● **Problem to work on**: Render the data as a numbered list, from the line containing "Given: Click the yellow 搜索 button" through the last line, both included. Leave out blank lines.
────────
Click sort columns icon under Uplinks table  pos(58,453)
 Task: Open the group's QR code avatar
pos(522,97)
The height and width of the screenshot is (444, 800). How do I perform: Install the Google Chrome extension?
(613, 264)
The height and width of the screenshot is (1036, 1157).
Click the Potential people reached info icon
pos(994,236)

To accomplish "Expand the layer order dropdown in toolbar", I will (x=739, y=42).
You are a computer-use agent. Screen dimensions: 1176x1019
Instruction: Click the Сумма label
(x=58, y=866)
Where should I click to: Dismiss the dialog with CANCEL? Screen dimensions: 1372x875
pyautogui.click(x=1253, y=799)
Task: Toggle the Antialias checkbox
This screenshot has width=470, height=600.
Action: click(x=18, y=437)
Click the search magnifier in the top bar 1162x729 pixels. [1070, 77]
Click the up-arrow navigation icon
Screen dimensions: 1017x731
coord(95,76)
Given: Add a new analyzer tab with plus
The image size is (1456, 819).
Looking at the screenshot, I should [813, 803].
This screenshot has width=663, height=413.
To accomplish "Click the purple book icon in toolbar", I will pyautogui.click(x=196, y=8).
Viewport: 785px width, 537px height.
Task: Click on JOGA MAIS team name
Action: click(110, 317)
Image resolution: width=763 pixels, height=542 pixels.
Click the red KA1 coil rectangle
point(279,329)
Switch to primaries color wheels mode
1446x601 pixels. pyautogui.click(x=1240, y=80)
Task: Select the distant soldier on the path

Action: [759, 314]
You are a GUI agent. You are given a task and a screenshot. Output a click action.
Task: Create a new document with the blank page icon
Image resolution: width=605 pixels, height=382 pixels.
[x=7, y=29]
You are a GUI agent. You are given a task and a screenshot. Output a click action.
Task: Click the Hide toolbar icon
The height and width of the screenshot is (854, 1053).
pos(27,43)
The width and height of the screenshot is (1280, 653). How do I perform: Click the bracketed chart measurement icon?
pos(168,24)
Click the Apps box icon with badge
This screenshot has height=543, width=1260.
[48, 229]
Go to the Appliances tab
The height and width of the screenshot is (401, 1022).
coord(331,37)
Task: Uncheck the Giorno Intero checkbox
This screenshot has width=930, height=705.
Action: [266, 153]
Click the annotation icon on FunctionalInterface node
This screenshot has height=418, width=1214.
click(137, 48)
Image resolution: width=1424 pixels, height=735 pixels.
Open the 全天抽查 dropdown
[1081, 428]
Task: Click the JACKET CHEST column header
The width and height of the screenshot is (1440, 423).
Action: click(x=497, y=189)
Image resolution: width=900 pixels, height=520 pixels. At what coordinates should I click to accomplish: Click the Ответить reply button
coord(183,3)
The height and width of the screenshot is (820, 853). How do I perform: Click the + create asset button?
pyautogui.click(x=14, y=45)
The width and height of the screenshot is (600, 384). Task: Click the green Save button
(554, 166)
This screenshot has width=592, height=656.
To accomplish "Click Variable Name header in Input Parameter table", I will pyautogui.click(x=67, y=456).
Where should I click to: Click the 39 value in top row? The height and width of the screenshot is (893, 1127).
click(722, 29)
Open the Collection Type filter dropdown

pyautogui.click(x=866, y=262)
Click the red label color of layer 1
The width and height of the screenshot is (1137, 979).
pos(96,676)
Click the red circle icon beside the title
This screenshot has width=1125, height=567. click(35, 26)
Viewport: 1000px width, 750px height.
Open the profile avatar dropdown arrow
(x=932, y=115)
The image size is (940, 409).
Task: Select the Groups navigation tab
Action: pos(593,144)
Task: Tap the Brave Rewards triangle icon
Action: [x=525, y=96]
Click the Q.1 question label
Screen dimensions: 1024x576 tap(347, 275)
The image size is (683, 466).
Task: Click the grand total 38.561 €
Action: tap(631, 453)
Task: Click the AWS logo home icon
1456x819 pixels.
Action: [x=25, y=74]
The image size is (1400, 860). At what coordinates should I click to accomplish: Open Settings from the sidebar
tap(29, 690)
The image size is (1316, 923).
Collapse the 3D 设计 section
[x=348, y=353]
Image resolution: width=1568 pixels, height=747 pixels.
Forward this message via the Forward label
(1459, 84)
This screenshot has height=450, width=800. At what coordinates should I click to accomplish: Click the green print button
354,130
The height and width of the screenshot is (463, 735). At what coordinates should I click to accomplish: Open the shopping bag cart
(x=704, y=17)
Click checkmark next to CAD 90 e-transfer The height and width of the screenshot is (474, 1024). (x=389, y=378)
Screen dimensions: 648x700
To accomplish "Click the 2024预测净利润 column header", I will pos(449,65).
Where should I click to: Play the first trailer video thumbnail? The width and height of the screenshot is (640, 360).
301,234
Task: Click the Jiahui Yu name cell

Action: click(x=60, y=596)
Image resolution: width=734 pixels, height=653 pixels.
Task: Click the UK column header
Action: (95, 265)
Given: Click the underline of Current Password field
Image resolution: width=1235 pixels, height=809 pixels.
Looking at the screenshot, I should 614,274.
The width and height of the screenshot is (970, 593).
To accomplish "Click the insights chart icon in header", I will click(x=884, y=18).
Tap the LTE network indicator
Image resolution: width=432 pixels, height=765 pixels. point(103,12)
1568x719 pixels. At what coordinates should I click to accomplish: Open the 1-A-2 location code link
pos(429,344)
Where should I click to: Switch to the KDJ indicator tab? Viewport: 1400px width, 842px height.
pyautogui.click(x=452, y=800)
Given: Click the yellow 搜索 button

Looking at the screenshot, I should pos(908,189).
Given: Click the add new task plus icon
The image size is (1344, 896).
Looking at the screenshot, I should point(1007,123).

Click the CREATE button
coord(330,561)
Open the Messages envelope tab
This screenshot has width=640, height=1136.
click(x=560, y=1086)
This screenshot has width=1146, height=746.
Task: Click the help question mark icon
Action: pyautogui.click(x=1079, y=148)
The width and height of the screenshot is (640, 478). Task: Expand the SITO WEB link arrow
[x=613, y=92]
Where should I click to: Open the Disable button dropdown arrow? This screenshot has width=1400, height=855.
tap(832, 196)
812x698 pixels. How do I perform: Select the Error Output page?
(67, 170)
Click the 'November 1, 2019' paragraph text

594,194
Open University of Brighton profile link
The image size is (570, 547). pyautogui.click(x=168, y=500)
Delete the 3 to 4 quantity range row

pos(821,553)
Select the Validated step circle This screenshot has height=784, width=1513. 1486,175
────────
● **Expected output**:
1. Given: Click the yellow 搜索 button
2. Looking at the screenshot, I should pos(908,189).
3. Given: Click the add new task plus icon
4. The image size is (1344, 896).
5. Looking at the screenshot, I should point(1007,123).
6. Click the CREATE button
7. coord(330,561)
8. Open the Messages envelope tab
9. This screenshot has width=640, height=1136.
10. click(x=560, y=1086)
11. This screenshot has width=1146, height=746.
12. Task: Click the help question mark icon
13. Action: pyautogui.click(x=1079, y=148)
14. The width and height of the screenshot is (640, 478). Task: Expand the SITO WEB link arrow
15. [x=613, y=92]
16. Where should I click to: Open the Disable button dropdown arrow? This screenshot has width=1400, height=855.
17. tap(832, 196)
18. 812x698 pixels. How do I perform: Select the Error Output page?
19. (67, 170)
20. Click the 'November 1, 2019' paragraph text
21. 594,194
22. Open University of Brighton profile link
23. The image size is (570, 547). pyautogui.click(x=168, y=500)
24. Delete the 3 to 4 quantity range row
25. pos(821,553)
26. Select the Validated step circle This screenshot has height=784, width=1513. 1486,175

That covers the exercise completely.